To takie robienie czegoś od d... strony. Koszt otwarcia zakladu przypuszczam może być 10krotnie większy od kosztu kursu a nawet więcej. Warto się więc zastanowić bo samym manicurem człowiek nie żyje, chyba że się chce rzeźbić tipsy przy jakims zakładzie fryzjerskim... Warto mieć w swojej ofercie kilka usług a nie tylko manicure bo będzie ciężko z tego jednego utrzymać zakład. Tak mi się wydaje ale są tu osoby, ktore takie zakłady mają i chyba żadna nie zajmuje się tylko manicurem. Prawda?
Co do regulacji prawnych to środowisko musi wywierać presję na ich powstanie. Osobiście nie widzę przeciwskazań dla osób po kursach. Tylko właśnie kwestia wiarygodności tych kursów, sprawdzenia umiejetności kursantów jest ważna. Po kursach można robic wiele rzeczy tak samo dobrze jak po szkole, wiele zależy od samego kursanta, jego chęci do dobywania wiedzy, poszerzania jej itd. Przecież doskonale wiemy, że szkoły też są różne i ukończenie ich wcale nie znaczy, że ktoś coś umie. No chyba, że ja nie umiem czytać ze zrozumieniem postów na tym forum
hehe... Dlatego coś takiego jak egzamin państwowy to chyba nie byłoby złe rozwiązanie tylko doszłyby niestety dla ludzi dodatkowe koszty.

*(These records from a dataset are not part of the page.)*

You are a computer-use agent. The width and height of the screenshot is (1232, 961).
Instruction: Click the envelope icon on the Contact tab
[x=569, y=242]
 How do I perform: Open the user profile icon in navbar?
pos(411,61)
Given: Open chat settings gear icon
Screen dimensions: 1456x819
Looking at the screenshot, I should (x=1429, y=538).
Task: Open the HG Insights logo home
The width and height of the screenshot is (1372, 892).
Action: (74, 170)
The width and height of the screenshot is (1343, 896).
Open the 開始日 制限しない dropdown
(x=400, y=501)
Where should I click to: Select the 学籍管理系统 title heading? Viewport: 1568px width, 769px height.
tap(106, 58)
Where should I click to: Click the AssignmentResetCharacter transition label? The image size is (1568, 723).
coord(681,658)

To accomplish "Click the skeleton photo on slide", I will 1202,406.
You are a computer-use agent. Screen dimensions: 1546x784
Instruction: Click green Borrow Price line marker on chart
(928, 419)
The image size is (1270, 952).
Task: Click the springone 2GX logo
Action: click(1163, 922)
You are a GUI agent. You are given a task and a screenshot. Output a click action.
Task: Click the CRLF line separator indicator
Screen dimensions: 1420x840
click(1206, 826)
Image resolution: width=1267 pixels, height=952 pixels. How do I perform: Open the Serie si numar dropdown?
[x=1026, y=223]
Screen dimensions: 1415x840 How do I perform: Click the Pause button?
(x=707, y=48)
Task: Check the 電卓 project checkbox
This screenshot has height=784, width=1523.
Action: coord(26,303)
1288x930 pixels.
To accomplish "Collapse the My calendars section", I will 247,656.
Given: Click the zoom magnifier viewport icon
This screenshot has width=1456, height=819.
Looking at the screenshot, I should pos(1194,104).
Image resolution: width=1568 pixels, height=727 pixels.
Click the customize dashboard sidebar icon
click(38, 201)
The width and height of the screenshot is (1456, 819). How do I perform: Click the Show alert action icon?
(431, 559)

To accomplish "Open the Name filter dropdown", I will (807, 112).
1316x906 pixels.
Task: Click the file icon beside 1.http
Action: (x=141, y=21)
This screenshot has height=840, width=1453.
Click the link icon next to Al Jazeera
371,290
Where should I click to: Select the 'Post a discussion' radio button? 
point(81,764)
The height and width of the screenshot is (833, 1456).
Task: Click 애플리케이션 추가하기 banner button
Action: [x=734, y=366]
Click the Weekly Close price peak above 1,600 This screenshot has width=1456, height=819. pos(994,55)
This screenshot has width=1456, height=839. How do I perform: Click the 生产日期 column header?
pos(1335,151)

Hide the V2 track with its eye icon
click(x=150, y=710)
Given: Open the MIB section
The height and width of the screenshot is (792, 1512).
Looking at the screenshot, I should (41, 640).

W przypadku stylizacji paznokci nie wiem tez czy to nie byłoby wytaczanie dział dla zabicie muchy. Rozumiem, kosmetyczka wykonująca czasami wręcz niebezpieczne zabiegi to OK ale na zrobienie paznokci to porządny kurs w zupełności wystarczy. Zaś gdzie można takie kursy odbyć a które lepiej omijać to można się dowiedziec na tym forum.